== Work order ==
Copy word for word, please, the lines of the entries below running from the one containing "Click the search magnifier icon" to the one containing "You are a computer-use agent. Screen", both ends included.

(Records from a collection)
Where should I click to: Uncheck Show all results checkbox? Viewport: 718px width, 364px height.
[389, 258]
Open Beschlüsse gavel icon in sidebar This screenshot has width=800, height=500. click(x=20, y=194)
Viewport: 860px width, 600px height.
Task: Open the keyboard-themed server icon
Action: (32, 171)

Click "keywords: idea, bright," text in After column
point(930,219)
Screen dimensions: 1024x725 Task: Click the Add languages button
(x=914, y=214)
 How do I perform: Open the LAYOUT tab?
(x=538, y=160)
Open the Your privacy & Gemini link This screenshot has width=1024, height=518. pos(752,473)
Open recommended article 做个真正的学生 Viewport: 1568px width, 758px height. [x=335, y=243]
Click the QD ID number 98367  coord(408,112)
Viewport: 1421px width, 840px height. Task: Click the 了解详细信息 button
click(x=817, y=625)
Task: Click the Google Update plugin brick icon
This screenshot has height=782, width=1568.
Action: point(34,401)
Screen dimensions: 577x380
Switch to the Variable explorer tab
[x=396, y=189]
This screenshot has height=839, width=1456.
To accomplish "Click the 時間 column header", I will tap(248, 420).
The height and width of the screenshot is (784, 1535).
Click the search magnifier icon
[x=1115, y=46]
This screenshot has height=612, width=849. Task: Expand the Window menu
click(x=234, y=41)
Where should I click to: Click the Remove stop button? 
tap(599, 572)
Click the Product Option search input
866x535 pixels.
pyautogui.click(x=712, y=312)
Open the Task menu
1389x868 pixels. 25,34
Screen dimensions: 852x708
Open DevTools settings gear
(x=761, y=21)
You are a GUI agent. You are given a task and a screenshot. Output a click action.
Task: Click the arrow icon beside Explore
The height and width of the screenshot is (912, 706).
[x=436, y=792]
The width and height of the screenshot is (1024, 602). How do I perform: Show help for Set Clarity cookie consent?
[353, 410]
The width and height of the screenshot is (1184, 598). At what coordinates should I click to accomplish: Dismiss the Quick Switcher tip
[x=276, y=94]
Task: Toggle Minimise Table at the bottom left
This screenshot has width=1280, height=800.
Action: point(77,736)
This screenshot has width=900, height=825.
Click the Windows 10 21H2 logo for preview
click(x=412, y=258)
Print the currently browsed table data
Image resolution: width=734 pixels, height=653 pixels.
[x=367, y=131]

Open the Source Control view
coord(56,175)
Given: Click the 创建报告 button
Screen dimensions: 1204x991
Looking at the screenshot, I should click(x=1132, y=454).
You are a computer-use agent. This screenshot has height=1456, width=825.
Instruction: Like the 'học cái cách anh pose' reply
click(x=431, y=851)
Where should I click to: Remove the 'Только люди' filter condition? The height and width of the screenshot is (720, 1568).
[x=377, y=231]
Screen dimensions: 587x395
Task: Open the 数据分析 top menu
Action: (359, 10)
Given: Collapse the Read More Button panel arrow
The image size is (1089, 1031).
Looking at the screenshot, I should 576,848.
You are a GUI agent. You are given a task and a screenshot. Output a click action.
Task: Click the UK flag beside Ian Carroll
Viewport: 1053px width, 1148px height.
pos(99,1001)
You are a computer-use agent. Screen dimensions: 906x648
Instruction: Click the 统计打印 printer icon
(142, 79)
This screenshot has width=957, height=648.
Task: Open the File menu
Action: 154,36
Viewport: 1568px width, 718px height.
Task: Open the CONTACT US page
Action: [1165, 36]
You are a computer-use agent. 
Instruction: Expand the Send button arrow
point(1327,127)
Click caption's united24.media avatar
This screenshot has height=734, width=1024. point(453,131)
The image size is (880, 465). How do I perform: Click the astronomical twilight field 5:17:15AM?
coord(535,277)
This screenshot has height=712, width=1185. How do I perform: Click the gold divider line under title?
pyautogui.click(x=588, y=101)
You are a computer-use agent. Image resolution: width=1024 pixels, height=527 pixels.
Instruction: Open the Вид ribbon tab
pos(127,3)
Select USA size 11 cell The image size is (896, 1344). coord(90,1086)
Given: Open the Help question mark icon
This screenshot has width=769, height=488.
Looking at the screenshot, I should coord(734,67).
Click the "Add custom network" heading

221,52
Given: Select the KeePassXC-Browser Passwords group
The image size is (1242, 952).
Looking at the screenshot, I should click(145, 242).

== Solution below ==
Click the search magnifier icon
[x=1115, y=46]
This screenshot has height=612, width=849. Task: Expand the Window menu
click(x=234, y=41)
Where should I click to: Click the Remove stop button? 
tap(599, 572)
Click the Product Option search input
866x535 pixels.
pyautogui.click(x=712, y=312)
Open the Task menu
1389x868 pixels. 25,34
Screen dimensions: 852x708
Open DevTools settings gear
(x=761, y=21)
You are a GUI agent. You are given a task and a screenshot. Output a click action.
Task: Click the arrow icon beside Explore
The height and width of the screenshot is (912, 706).
[x=436, y=792]
The width and height of the screenshot is (1024, 602). How do I perform: Show help for Set Clarity cookie consent?
[353, 410]
The width and height of the screenshot is (1184, 598). At what coordinates should I click to accomplish: Dismiss the Quick Switcher tip
[x=276, y=94]
Task: Toggle Minimise Table at the bottom left
This screenshot has width=1280, height=800.
Action: point(77,736)
This screenshot has width=900, height=825.
Click the Windows 10 21H2 logo for preview
click(x=412, y=258)
Print the currently browsed table data
Image resolution: width=734 pixels, height=653 pixels.
[x=367, y=131]

Open the Source Control view
coord(56,175)
Given: Click the 创建报告 button
Screen dimensions: 1204x991
Looking at the screenshot, I should click(x=1132, y=454).
You are a computer-use agent. This screenshot has height=1456, width=825.
Instruction: Like the 'học cái cách anh pose' reply
click(x=431, y=851)
Where should I click to: Remove the 'Только люди' filter condition? The height and width of the screenshot is (720, 1568).
[x=377, y=231]
Screen dimensions: 587x395
Task: Open the 数据分析 top menu
Action: (359, 10)
Given: Collapse the Read More Button panel arrow
The image size is (1089, 1031).
Looking at the screenshot, I should 576,848.
You are a GUI agent. You are given a task and a screenshot. Output a click action.
Task: Click the UK flag beside Ian Carroll
Viewport: 1053px width, 1148px height.
pos(99,1001)
You are a computer-use agent. Screen dimensions: 906x648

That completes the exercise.